Dive Brief:
- California will need between 229,000 and 279,000 electric vehicle chargers in public locations and multi-unit dwellings by 2025 to meet Gov. Jerry Brown's (D) goals of having 5 million zero-emission vehicles on the road by 2030, according a new report from the California Energy Commission.
- The conservative scenario in CEC report estimates the state will need at least 99,000 workplace and public level 2 (L2) chargers by 2025 to meet the goal, as well as 9,000 DC fast chargers. Under a higher estimate scenario, the state will need more than 133,000 L2 chargers and nearly 25,000 DC fast chargers, and the state will also need 121,000 EV chargers at multi-unit dwellings under both scenarios.
- The report also outlines expected load impacts of EV growth, dubbed the "Dragon Curve," which include a bump in workplace charging demand during weekday mornings and a steep ramp up in evening power demand due to residential charging. All told, EV chargers could add 1 GW of peak demand to the grid, authors wrote.
Dive Insight:
The CEC's new report, written with the National Renewable Energy Laboratory (NREL), forms the foundation for implementing Gov. Brown's January executive order, which called for $2.5 billion in revenues from the state's carbon cap-and-trade program to be directed to EV charger deployment.
The report, released March 16, analyzes expected EV growth, charging behavior and location to devise two sets of estimates for charger necessity, a low and high scenario:
Differences between the scenarios are largely due to expected impacts on electricity demand from EV charging, report authors wrote.
"Charging locations that experience a sharp increase in demand within a brief time frame, like workplaces, will have a smaller range in between the high and low estimates of chargers demanded," they wrote.
Additionally, the behavior of EV owners in a certain county also influenced the expected need for chargers.
"For example," authors wrote, "if a county’s travel is predominantly associated with commutes to and from work, the peak demand associated with those charging behaviors will manifest themselves in a relatively small variation in total chargers needed."
The CEC report also details expected impacts of EV charging on power demand. During weekdays, authors estimate an increase in workplace charging in the mornings, followed by a steep ramp up in residential charging demand once residents return home.
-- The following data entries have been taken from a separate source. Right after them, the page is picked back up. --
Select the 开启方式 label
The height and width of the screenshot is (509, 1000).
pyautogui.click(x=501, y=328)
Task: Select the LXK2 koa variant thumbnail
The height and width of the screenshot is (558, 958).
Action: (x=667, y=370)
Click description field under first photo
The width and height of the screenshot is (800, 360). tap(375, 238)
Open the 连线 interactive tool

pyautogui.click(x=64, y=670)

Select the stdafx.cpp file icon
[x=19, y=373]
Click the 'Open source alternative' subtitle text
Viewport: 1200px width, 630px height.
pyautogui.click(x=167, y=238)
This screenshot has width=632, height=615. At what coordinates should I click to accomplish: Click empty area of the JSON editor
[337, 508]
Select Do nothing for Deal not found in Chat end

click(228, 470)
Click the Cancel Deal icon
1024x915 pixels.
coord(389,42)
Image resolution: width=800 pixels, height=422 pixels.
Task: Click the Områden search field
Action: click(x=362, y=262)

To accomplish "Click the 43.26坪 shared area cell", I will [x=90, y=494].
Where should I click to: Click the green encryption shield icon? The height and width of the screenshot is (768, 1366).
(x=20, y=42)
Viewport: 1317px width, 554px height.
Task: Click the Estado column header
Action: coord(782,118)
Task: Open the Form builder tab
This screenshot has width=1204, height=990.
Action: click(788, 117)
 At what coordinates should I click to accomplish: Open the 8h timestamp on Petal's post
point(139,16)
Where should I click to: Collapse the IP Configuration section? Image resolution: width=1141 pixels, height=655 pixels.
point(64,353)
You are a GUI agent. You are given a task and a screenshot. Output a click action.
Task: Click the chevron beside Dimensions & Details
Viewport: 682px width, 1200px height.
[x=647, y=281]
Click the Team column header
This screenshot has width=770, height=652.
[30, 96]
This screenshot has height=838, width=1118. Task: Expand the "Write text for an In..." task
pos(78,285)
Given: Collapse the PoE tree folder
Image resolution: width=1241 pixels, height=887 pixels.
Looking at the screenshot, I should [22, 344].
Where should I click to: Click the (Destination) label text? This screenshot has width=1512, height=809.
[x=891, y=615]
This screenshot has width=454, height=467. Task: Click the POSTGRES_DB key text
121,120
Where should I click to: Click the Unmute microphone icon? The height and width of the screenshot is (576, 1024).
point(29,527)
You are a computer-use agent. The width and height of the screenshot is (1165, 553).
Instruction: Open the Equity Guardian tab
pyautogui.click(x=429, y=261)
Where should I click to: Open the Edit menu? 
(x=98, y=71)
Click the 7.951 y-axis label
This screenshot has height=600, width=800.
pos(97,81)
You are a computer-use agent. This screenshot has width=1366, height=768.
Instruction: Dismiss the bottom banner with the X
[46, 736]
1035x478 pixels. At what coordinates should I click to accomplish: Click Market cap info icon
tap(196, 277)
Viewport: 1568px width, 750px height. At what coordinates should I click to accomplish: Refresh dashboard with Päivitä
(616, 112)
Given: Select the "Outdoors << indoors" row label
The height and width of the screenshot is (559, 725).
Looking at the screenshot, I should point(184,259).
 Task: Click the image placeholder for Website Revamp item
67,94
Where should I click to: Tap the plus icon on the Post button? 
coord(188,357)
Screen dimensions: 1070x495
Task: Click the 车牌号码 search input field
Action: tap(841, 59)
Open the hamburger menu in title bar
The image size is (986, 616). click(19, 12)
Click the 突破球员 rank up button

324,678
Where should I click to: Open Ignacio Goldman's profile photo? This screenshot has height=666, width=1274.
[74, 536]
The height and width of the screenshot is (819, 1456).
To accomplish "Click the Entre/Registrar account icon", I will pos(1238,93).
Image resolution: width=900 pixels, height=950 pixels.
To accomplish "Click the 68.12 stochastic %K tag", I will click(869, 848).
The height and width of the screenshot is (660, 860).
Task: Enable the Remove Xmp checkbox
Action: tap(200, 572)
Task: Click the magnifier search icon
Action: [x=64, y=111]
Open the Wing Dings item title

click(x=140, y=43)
On weekends, the workplace bump is removed, but in both scenarios the presence of DC fast charging creates a bumpy load profile that could increase the need for plant ramping or load management — a phenomenon researchers have labeled the "Dragon Curve."
Taken together, demand from residential and nonresidential EV chargers could amount to more than 1 GW by 2025, the report estimates, causing "significant impacts at the local level" that should be the target of future analyses.
In particular, authors stress that the increase in DC fast charging should be "managed with appropriate electrical service and distributed generation and storage resources to effectively prevent system overloading and to avoid utility peak demand charges."
Shifting EV charging load to better align with the delivery of solar resources at midday could also help utilities better integrate chargers onto their systems, authors wrote, but the ability to do that will "depend on the use of charging technologies and price incentives that aid dispatch ability and avoid substantive changes to driver travel and behaviors."
Factors that can enable that EV demand shifting include improving residential chargers to "permit shifting demand to the early morning," and the use of chargers in nonresidential areas to "reduce the need for additional grid ramping capacity and operational costs associated with the charging scenario examined."
"Networking technologies that enable shared use should be leveraged to automate demand responsive charging," authors wrote.